The Senators’ attendance has been the talk of the postseason since drawing just 16,744 for Game 1 against the Rangers in the second round.
“It’s very disturbing,” said owner Eugene Melnyk on Monday night, when thousands of tickets remained unsold.
So what’s the deal? It’s easy enough to dismiss this as a case of bad fans, as a particularly ignorant Jeremy Roenick did last week. (Roenick was bashing the Senators for not selling out Game 3...which they did.) But that’s a screwed-up way to look at what is ultimately a transaction. A live hockey game is a product. If consumers do not want to purchase that product, that does not make them bad consumers.
There’s an expectation among some around the game—Roenick is merely representative—that a team on the verge of a Stanley Cup final ought to sell itself. That’s obviously wrong—the evidence is the empty seats—and pretending otherwise only serves to make you feel superior. This wouldn’t happen in Toronto, someone’s saying. Well, no shit, Ottawa’s not Toronto. (If I were forced to have a take here—which I most vehemently am not—it’s that the real “bad fans” are the ones who continue to pay absurd ticket prices to watch a crappy team and give ownership no reason to try to improve the product.)
There are real obstacles to filling this building. The Senators’ arena is way out in the suburbs of what is already only the sixth largest population center in Canada, and a government town to boot. In rush hour, that’s at least a half-hour drive from downtown.

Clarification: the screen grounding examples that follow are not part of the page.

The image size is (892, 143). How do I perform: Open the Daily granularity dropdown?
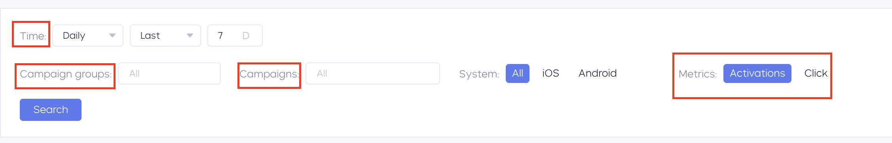tap(88, 36)
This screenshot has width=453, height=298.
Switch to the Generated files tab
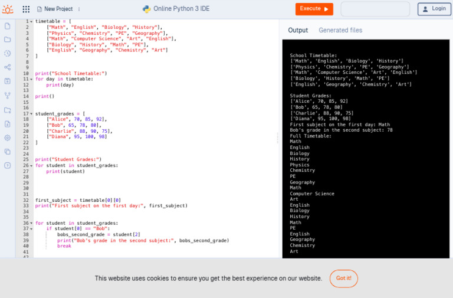(x=340, y=30)
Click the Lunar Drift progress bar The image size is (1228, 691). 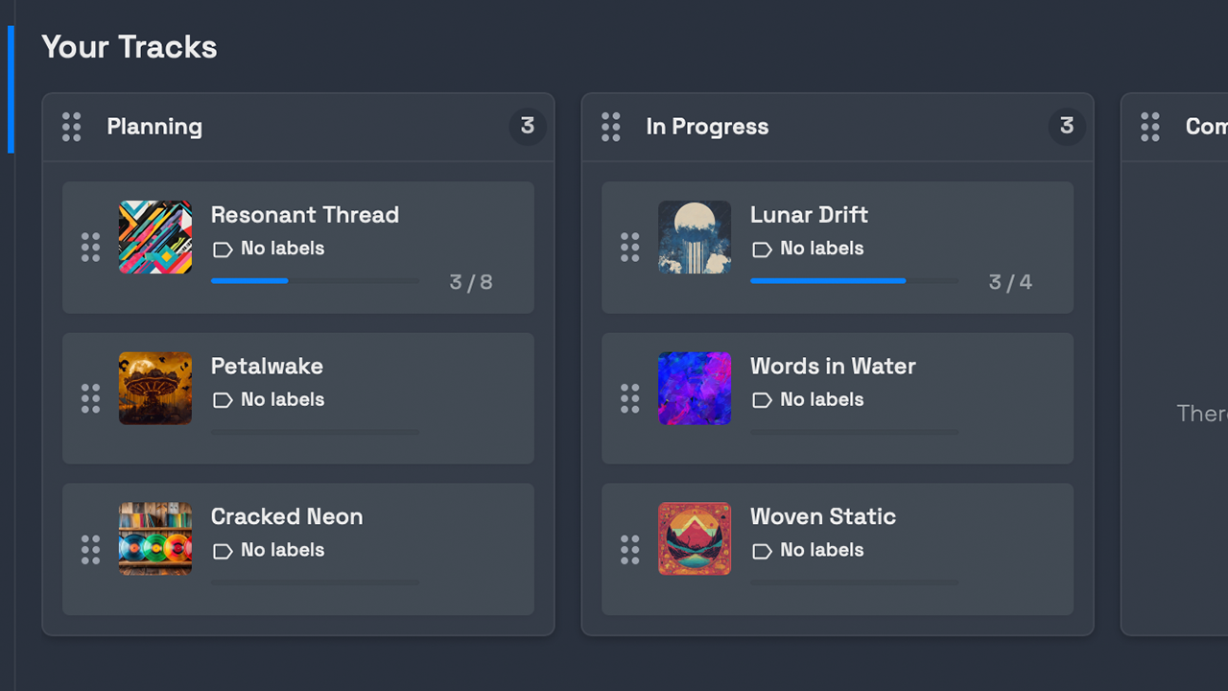click(854, 281)
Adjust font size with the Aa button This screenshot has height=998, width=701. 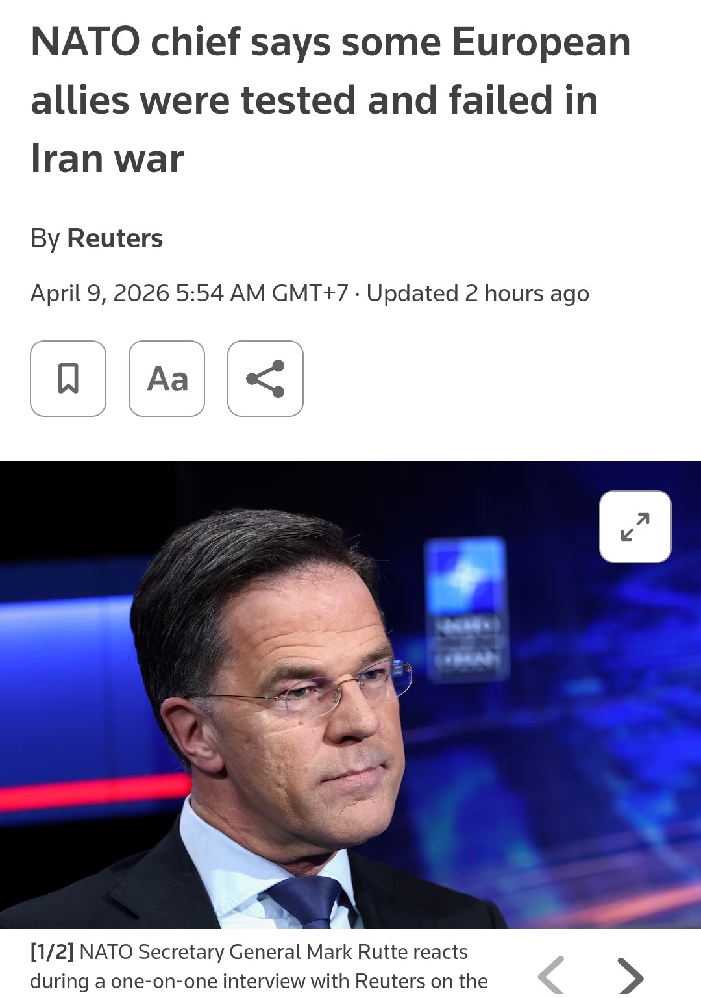[x=167, y=379]
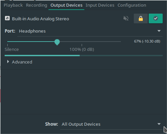Viewport: 167px width, 134px height.
Task: Open the Configuration tab
Action: pos(132,5)
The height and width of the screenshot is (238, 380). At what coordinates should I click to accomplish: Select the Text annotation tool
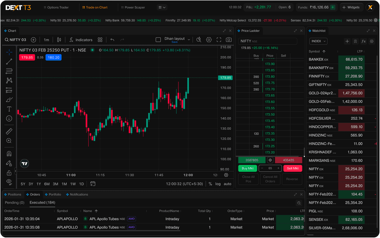(9, 109)
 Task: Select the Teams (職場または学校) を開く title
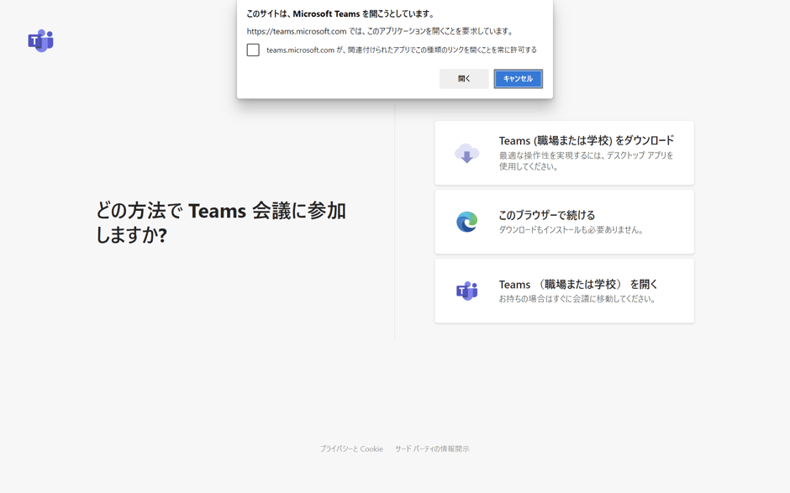[x=578, y=285]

These games aren’t cheap; the least expensive tickets available in this series started at $120, and even parking prices were jacked up for the playoffs. Let’s say you’ve got a family. Do you really want to spring for something like 600 bucks on tickets and parking and concessions to sit in the very last row of an arena, when you could see better for free from your couch?
Then there’s a generalized resentment of the owner. That bitterness didn’t come from nowhere, and there’s nothing more understandable than not wanting to put even more money in the pockets of a billionaire who doesn’t spend to the cap.
If you’re a fan, there are lots of good reasons to stay home. And yet it’s the fans who unfairly catch the shit for this. If there’s one thing that should not come from this discussion, it’s Ottawa taxpayers shelling out for a downtown arena. If Melnyk wants a new building to reap sellouts and charge higher ticket prices and pull in more revenue, the country’s 79th richest man can pay for it himself.
In the meantime, let’s dispense with the fictions about what makes a place a “hockey town.” (Hint: it’s not cold weather.)
“The thing is, we’re snobs, right?” asked NHL Insider Elliotte Friedman. “In Canada we think we’re like the hockey people and don’t talk to us about our sport.
“If that had happened in Arizona or Carolina or anywhere, you name it, we’d be killing them. We would absolutely be killing them.”
(The comparison isn’t inapt. Expansion only brought the modern Senators into being in 1992, making them just four years older than the Coyotes and five years older than the Hurricanes. This is a franchise that a lot of NHL fans remember not existing, and that has really only had one full generation to set down roots.)
The thing is, Ottawa is getting killed for this. And the fans, sick of this being used as a taunt and of having their defensive-minded team being called “boring,” have reacted as you’d expect. Sitting between Toronto and Montreal, Ottawa is so used to hearing shit like this, even beyond hockey. If they’re gonna hear this when both those cities’ teams are golfing and the Senators are a game away from the finals, you damn well bet the fans are going to be defensive about it.
I’d urge Senators fans to ignore it all—what do you care if some rando in Toronto thinks your fandom is lacking, or if your rich guy owner isn’t maximizing his profits?—though I know that’s easier said than done.
I’d also urge everyone to stop thinking of fandom as something quantifiable, or of attendance as any sort of effective measure. If a fan does not want to pay to attend a game, that fan is 100 percent not at fault—there are no obligations here, or for any fan of any team at any time. If a company isn’t providing a product or service that fans are willing to pay for, the failing is on the company and its executives—the NHL and Melnyk, here—and it’s up to them to figure out where they went wrong.